Department of Labor statistics indicate that 169,000 new jobs were created in August and the unemployment rate dropped to 7.3 percent. This figure does not include people who have given up looking for employment, or those who have expired unemployment benefits.
“If you were going to adjust your payroll size for growth in the population and growth in the labor force, we won’t have accounted for all of the recessionary job losses until probably 2016 or 2017,” Evans said.
The year will close with an average 150,000 to 160,000 jobs added each month, Evans said. Monthly averages of 180,000 to 190,000 new payroll jobs will complete next year, he said.
“We need 150,000 to 225,000 just to keep up with the normal growth of the labor force,” Evans said. “And so until we get numbers that are really above 200,000, and you’re really above 250,000 consecutively for many months, you’re not going to see a big turn around in the labor market.”
Prices rise when consumers spend money against a constrained production market, Evans said. Banks hold $1.8 trillion of excess reserves. It is too simplistic for the Federal Reserve to put $1.8 trillion on the balance sheets of banks and consider it separate from the impact of the money supply on pricing, he said.

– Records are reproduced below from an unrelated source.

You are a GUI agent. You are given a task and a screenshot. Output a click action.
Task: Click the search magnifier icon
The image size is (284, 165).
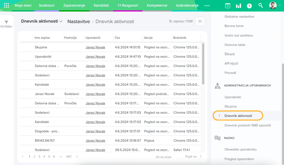260,6

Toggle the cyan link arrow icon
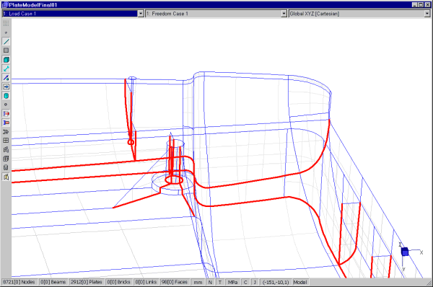point(6,69)
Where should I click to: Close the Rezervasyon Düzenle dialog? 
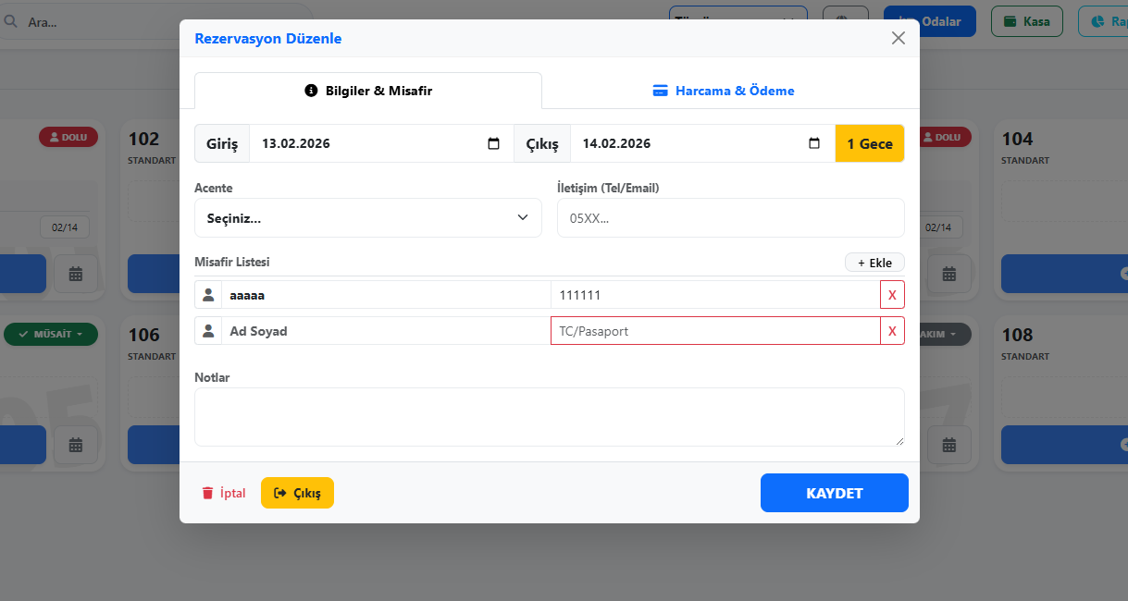898,38
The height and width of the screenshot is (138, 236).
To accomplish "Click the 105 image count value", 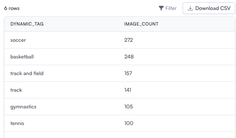I will pos(128,107).
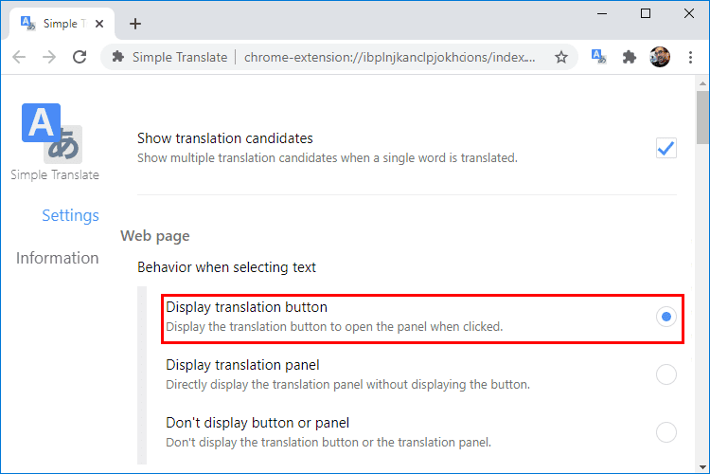Go back to the previous page
This screenshot has height=474, width=710.
coord(19,57)

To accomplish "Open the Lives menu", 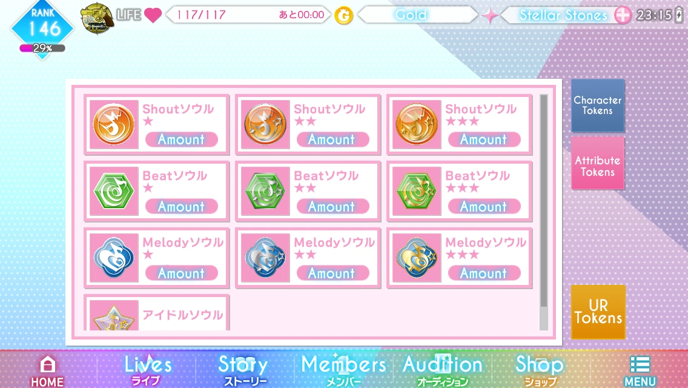I will coord(148,370).
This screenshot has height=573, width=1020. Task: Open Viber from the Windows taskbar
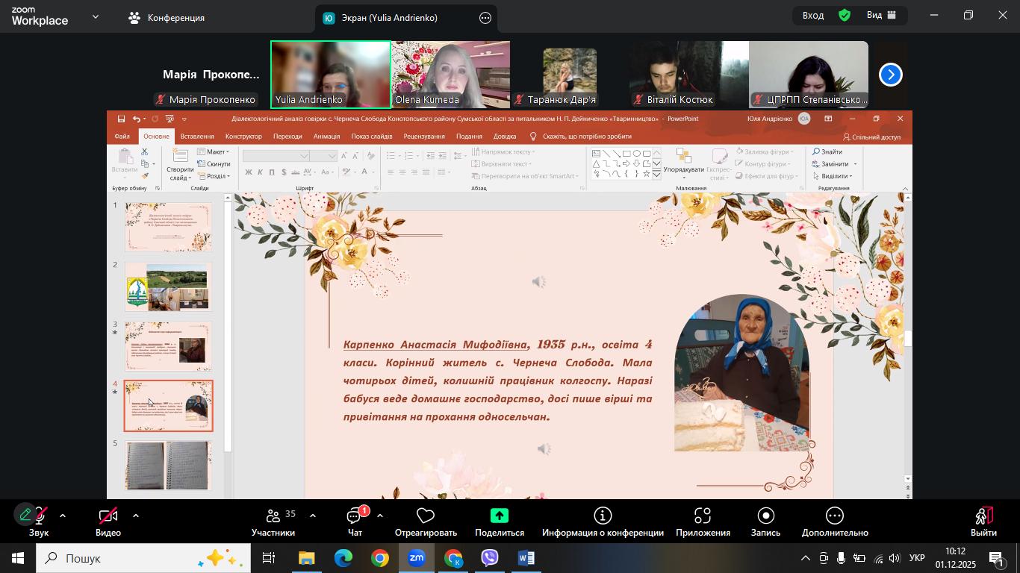(x=490, y=558)
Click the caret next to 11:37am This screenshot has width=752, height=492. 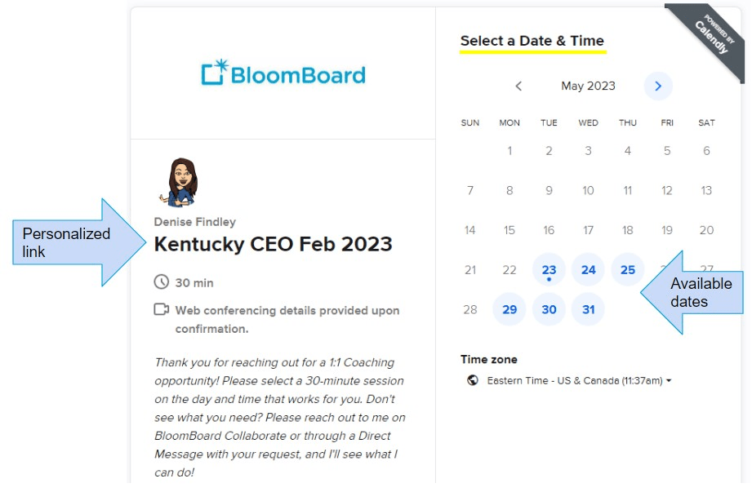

“I think it’s overly simplistic because your goals fit two nice categories … that therefore there is nothing to worry about,” he said. “The Federal Reserve will tell you there is nothing to worry about. But a lot of people that I visit with are concerned about the size.”
Evans said he believes inflation can be avoided if more focus in placed on the reduction of the U.S. debt. A Goldcore report Monday listed the national debt at $16.95 trillion. The current U.S. debt has been reduced by $1.4 trillion in 2009 to $650 billion during this fiscal year. Budget deficits were less that $400 billion before the U.S. war in Iraq and the campaign in Afghanistan.